- **Text passage**:
··········
3) Localize, Localize, Localize
Even though most of the people in the German mega-cities like Berlin, Hamburg, Munich, Frankfurt or Cologne speak (or at least understand English with many startups even having it as an official working language), the bigger part of the 83 million people market is still very conservative and “German”-dominant. Your potential customers will expect to be approached in German, and will be a little skeptical if that’s not the case. So to be taken seriously, make sure all your external communication (e.g. website, social media, email marketing), legally required documentation (e.g. General Terms and Conditions or GDPR agreements), your customer service, as well as your core product / and service is adopted to “deutsch”. Try to avoid typical “Google Translate” mistakes when it comes to wording – it’s better to double check with natives or professionals, even if it means investing some money. Localization in this sense doesn’t necessarily just mean translation, but rather adjusting the whole business model to fit the German target group. There are some things that are very unique to this region, for example the fact that many Germans still pay using cash or Girocards, and only a small percentage actually owns credit cards. It’s a phenomenon you can’t find elsewhere and should keep in mind while shaping your business workflows.
··········
- **Information supplied**:
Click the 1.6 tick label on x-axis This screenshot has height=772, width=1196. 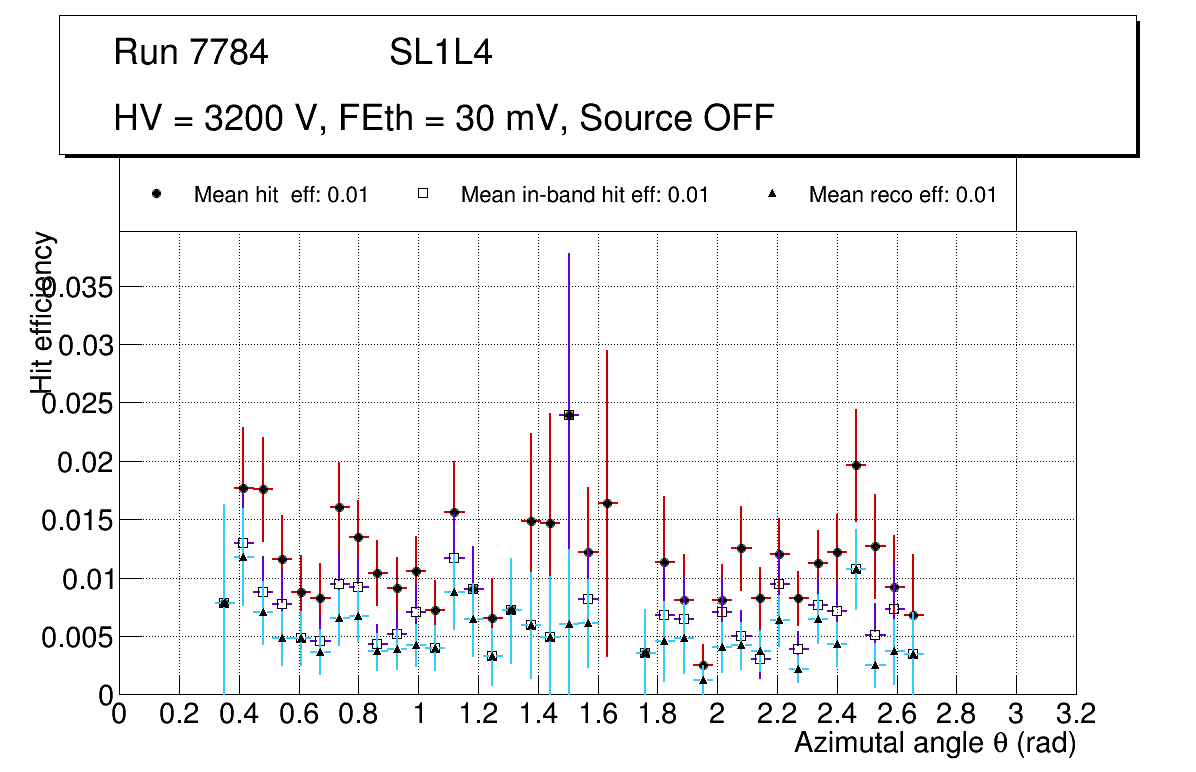[x=598, y=714]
··········
- **Tasks to carry out**:
1) According to the passage on localizing a business for Germany, how do many Germans still pay?
2) Continue the passage on localizing a business for Germany, starting after its last sentence.

- **Answers to the exercise**:
1) Many Germans still pay with cash or Girocards.

2)
4) Don’t get frustrated by long sales cycles
German-speaking customers are probably the most critical and thrifty ones. The further south you go into Bavaria, Austria, and Switzerland, the more obvious it gets. This means that every Euro spent by your users needs to be justified, as does every piece of personal data, since privacy is another important thing. So you should expect and prepare for longer sales cycles, especially on the B2B side, where more people are involved in decision making. Depending on your business model, the sales cycle from initial outreach to signing, can take many months. It will be crucial for you to build your reputation and trust in terms of branding. And that process takes most of the time initially, since it happens organically. So no need to be frustrated. A multi-local strategy is long to build, but brings strategic value in the end. Once you win a customer for yourself, the churn rate will be very low and the retention will be easier, since Germans are very loyal and “sticky”. Nevertheless, they have high expectations in terms of the quality of service – so make sure to provide them with your customer care and continuous quality control.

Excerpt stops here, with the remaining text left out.